Weekly Update 2: Dragging My Luggage Across Town Edition
Well, guys, week two has come and gone and I feel like I’ve finally “arrived.” By that I mean I’ve gotten a cellphone, a national ID number, a shared apartment, a bank account, and a schedule for my job. It’s been rather annoying living out of a suitcase in a foreign country in three different hotels (long story) so I am relieved to have a small place to crash in at night and to do laundry in (I’ve worn the same pair of jeans since the airplane flight…oops).
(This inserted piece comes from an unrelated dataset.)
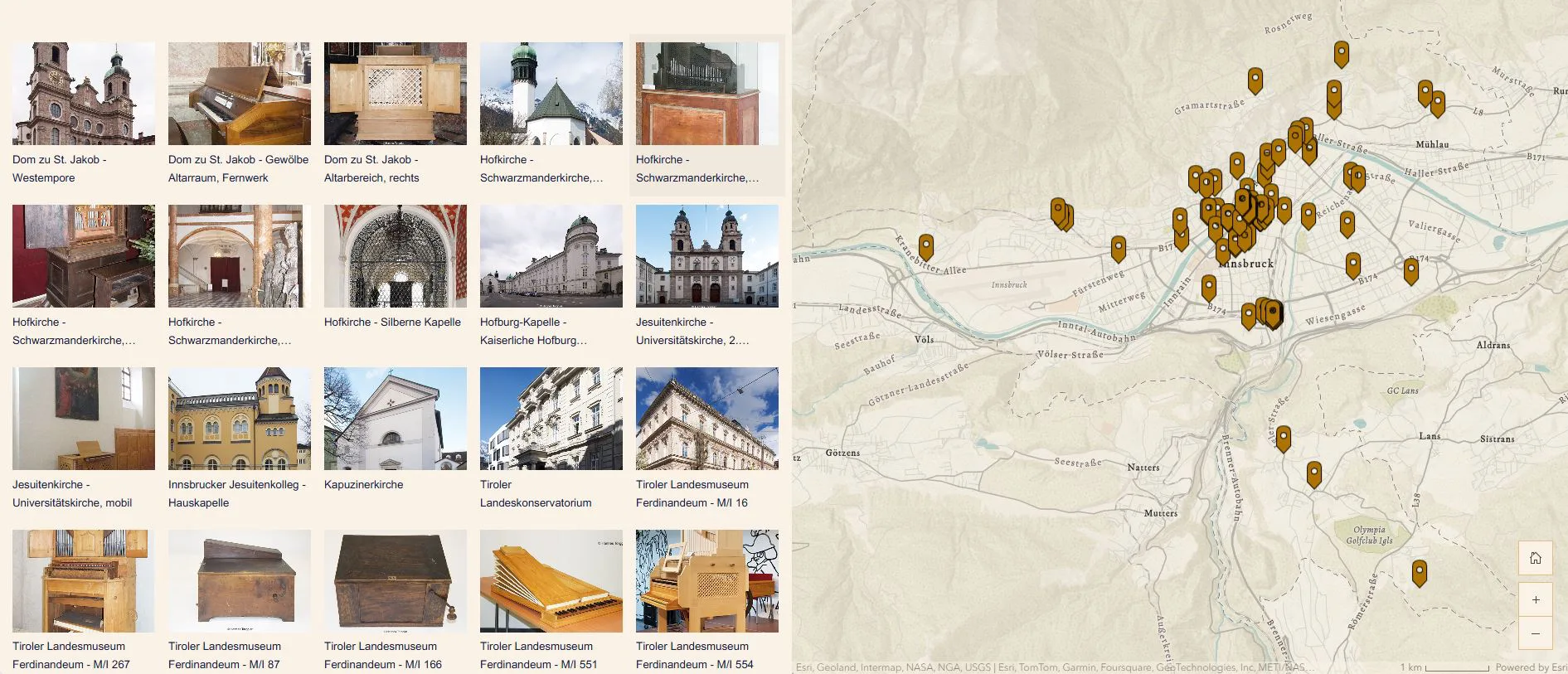Open Dom zu St. Jakob Gewölbe Fernwerk image
The image size is (1568, 674).
[239, 94]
Next week—I think—I finally start work as a language assistant in some elementary music and science classes.
Among other things, this is what I’ve been up to since the last time I posted:
Be expecting harrowing accounts of culture shock at school in next week’s edition; I know I’m in for a surprise with the little ones!
Spending an afternoon in Jaén |
Among other things, this is what I’ve been up to since the last time I posted:
- met basically the only redhead in Spain
- hiked 10 miles from the town where I work to Iznatoraf, a town of ~1,000 people on a tall hill overlooking the countryside
- ran into a random convention of mopeds at said hilltop village
- did “whatever I liked” on the first day of school (headmaster’s words)
- started reading Harry Potter and the Sorceror’s Stone (and I got placed into Gryffindor on Pottermore.com, so)
- was confused for a native by a Spaniard but Chinese and Turkish immigrants both asked me where I was from
- got my NIE (foreigner’s identification number), effectively residency for a year
- saw a classic car show of old European models
- attended orientation for the program in the provincial capital of Jaén and met tons of fellow language assistants there
- broke the rules and took (non-flash) pictures inside the cathedral in Jaén
- helped a grandma put her luggage in a bus station locker (while figuring out how it worked myself)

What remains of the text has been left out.